● SELECTED PASSAGE:
***
While his newfound faith may have separated him from the mainstream of religious thought of that era, it did open up a world for new philosophical inquiry.  This would come into play when a met a famous American in his mid 40s.  As Malone describes it, 
"Unitarians tended toward very liberal political views from the starts, so it was hardly surprising that Priestley would hit it off so well with Benjamin Franklin when the two met in London in 1776….The interest in electricity that Franklin aroused in Priestley was strikingly rewarded within a year, when the clergyman was able to demonstrate that graphite conducted electricity."
 
How did this meeting happen?  Well, by the 1770s Priestley had already been making quite a name for himself.  As a "quintessential amateur" he had a curious mind that would latch onto a question, research it, and methodically experiment until he found his answer.  This led to one of his earliest discoveries, the creation of sparkling water by infusing carbon dioxide into water, and earned him the prized Copley Medal in 1773.  
 
With the Copley in hand he quickly earned a spot in the Royal Society in 1776.  It also helped him land the rich William Petty (Earl of Shelburne) as a patron for his future studies. As Malone again describes,
"It was quite common among the aristocracy to employ an artist, writer, or naturalist (as scientists were generally called) to serve as an intellectual companion.  By this time Priestley was quite a catch, and he was able to command a very comfortable situation…It was over the next several years that Priestley did his most important scientific work."
***
● DATA EXCERPTS:
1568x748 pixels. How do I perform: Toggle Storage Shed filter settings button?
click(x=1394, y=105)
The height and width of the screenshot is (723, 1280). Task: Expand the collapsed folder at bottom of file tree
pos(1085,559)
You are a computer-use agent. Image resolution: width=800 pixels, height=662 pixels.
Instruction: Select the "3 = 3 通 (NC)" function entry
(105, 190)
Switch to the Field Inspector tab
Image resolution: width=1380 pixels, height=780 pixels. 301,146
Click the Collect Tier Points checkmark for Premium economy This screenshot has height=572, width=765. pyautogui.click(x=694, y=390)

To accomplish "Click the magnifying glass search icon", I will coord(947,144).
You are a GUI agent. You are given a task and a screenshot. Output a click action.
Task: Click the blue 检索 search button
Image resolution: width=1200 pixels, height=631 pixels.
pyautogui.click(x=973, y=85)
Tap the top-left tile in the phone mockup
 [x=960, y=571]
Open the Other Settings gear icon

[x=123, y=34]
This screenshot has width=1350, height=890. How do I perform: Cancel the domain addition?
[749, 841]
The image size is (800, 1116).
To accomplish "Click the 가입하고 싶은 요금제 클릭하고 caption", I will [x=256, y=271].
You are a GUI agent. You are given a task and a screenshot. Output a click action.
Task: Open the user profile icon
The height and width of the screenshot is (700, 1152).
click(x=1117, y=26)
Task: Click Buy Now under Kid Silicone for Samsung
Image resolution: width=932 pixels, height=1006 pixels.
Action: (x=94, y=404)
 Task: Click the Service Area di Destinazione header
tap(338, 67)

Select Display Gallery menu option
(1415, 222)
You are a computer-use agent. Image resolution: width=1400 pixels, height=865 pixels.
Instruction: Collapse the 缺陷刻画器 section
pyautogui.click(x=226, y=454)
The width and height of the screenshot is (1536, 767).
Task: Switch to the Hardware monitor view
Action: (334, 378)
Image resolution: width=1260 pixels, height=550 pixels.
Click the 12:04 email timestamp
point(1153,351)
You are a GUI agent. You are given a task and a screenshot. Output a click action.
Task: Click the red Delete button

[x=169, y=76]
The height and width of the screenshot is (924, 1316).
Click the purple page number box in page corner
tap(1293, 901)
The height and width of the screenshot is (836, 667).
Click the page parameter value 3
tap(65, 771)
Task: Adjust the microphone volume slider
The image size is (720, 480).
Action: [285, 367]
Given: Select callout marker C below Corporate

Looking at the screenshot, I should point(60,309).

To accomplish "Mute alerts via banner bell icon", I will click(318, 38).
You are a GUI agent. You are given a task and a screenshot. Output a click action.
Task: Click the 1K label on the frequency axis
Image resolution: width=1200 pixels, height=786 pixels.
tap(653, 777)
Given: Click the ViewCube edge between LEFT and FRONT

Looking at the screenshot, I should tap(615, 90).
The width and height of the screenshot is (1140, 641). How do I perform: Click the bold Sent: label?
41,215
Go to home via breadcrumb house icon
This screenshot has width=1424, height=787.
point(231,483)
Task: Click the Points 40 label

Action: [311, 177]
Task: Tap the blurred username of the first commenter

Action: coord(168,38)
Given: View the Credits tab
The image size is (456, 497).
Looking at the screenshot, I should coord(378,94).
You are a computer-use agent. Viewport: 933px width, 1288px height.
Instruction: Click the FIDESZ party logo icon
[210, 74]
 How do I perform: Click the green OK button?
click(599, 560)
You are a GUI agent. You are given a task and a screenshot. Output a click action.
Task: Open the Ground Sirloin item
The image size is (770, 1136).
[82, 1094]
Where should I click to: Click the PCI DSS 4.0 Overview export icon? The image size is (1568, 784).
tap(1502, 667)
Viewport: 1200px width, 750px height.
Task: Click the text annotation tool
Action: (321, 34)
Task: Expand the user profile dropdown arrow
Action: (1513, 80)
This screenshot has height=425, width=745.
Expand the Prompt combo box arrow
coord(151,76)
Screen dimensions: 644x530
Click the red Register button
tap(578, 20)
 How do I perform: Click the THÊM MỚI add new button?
***
● EXERCISE OBJECTIVE:
Condense the paragraph of the Priestley passage that begins "How did this meeting happen?" into a short list of its main facts.

● ANSWER SPACE:
- By the 1770s, Priestley had already built a considerable reputation.
- As a "quintessential amateur," he would take up a question, research it, and experiment methodically until he found the answer.
- This approach led to one of his earliest discoveries: sparkling water, made by infusing carbon dioxide into water.
- That discovery earned him the Copley Medal in 1773.